#### TASK INPUTS
************

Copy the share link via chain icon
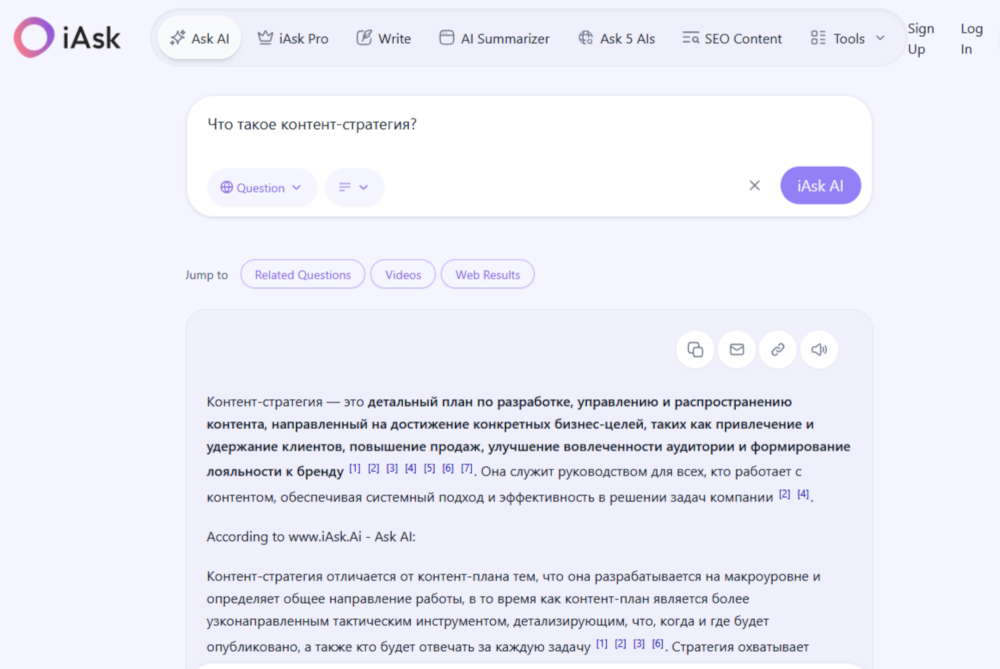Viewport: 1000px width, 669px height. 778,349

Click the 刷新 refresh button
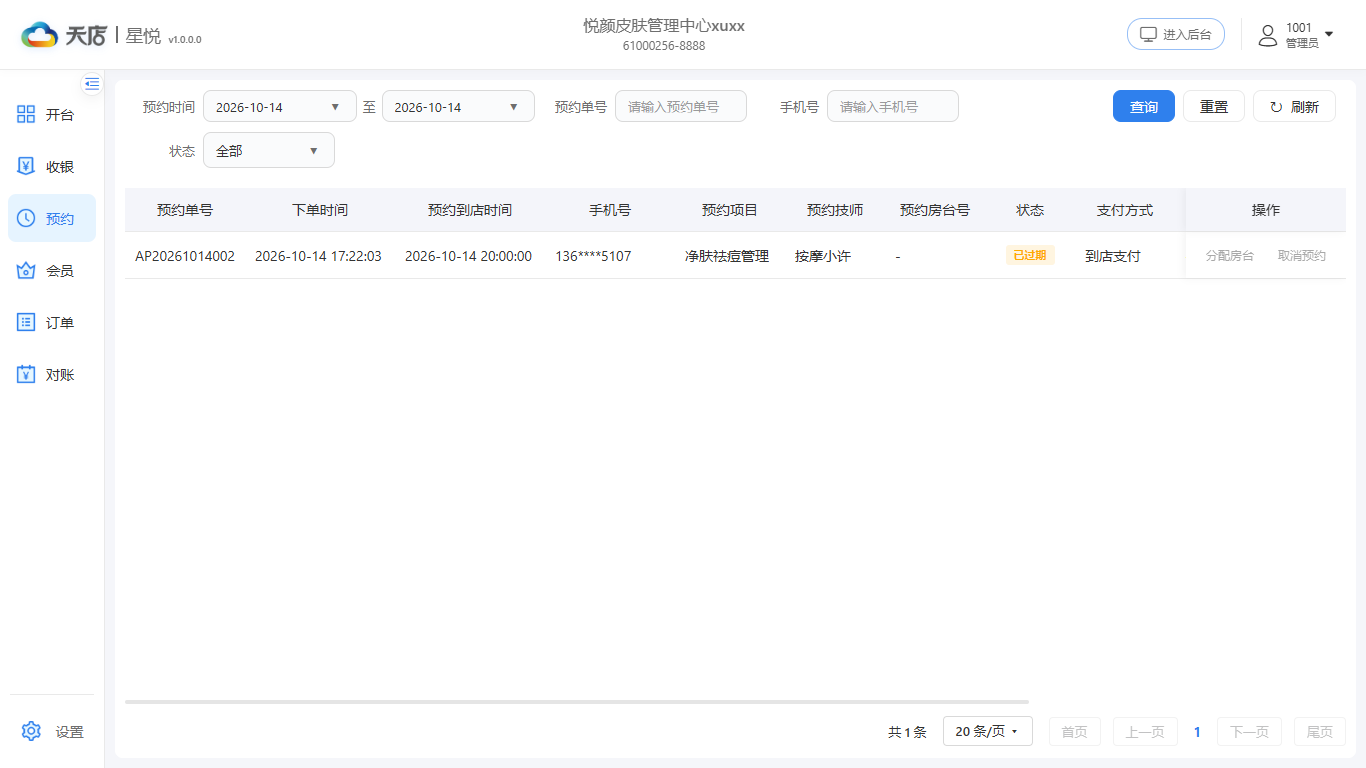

************

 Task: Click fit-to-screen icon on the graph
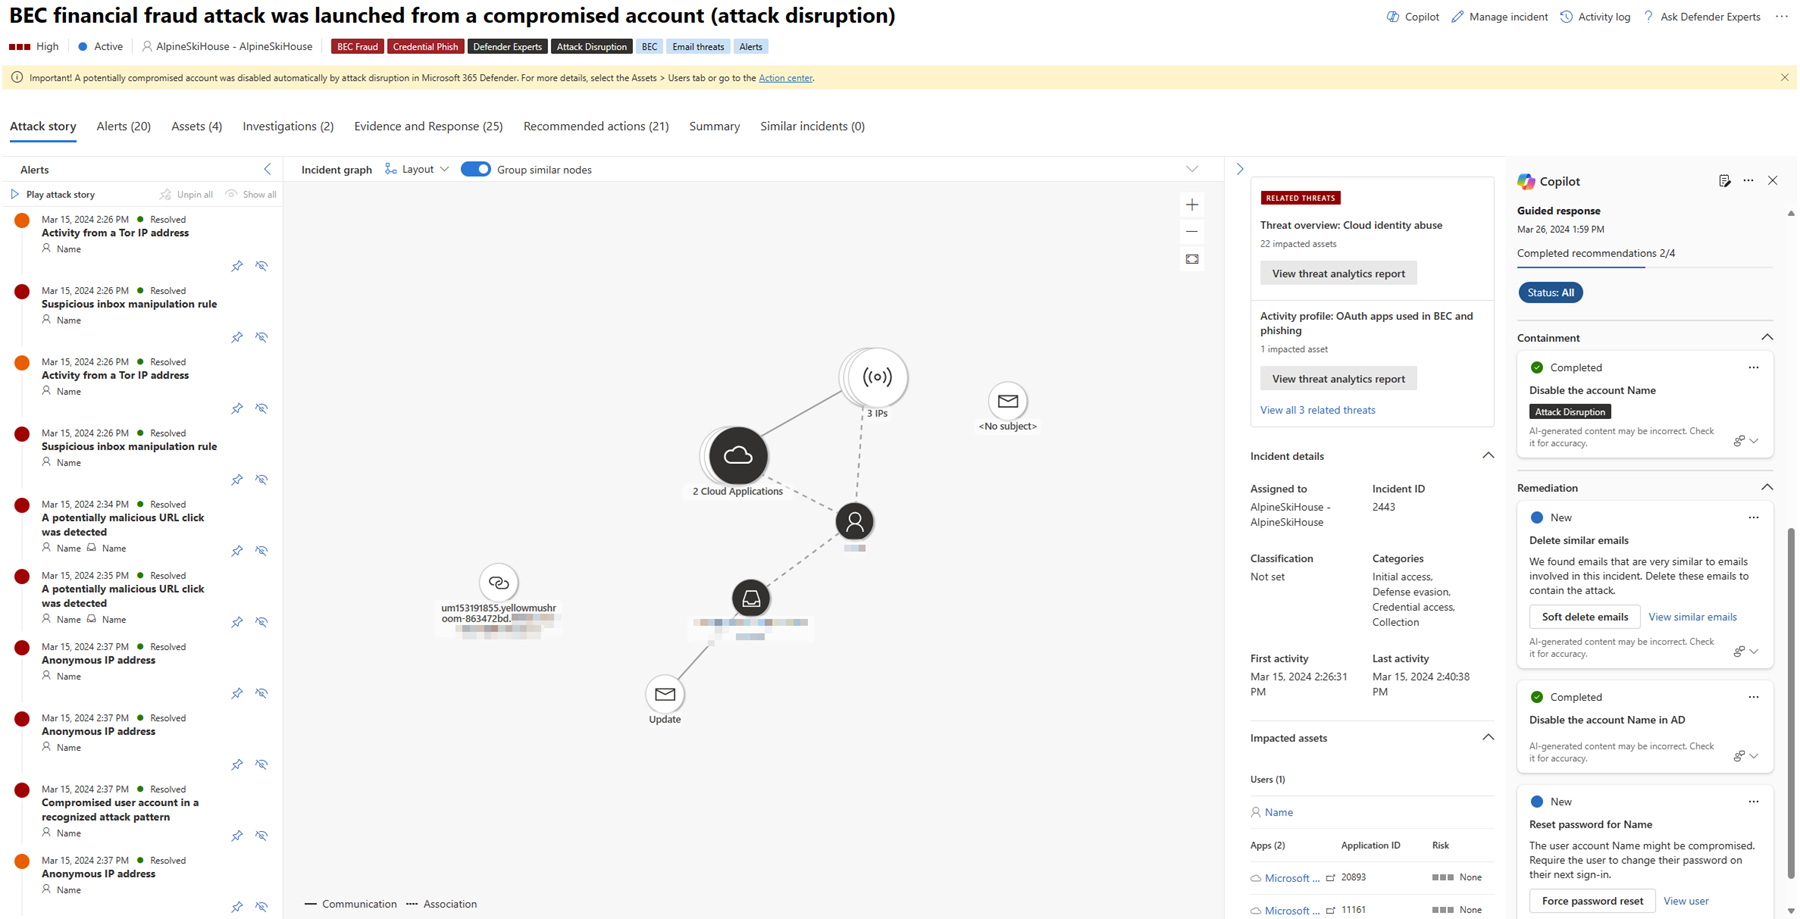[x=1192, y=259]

************

#### THE PROBLEM
Output exactly the stretch of the listing that begins at the line containing "Copy the share link via chain icon" and ends at the line containing "Click the 刷新 refresh button", both kept. Omit pictures and everything else.

#### EXERCISE SOLUTION
Copy the share link via chain icon
Viewport: 1000px width, 669px height. 778,349

Click the 刷新 refresh button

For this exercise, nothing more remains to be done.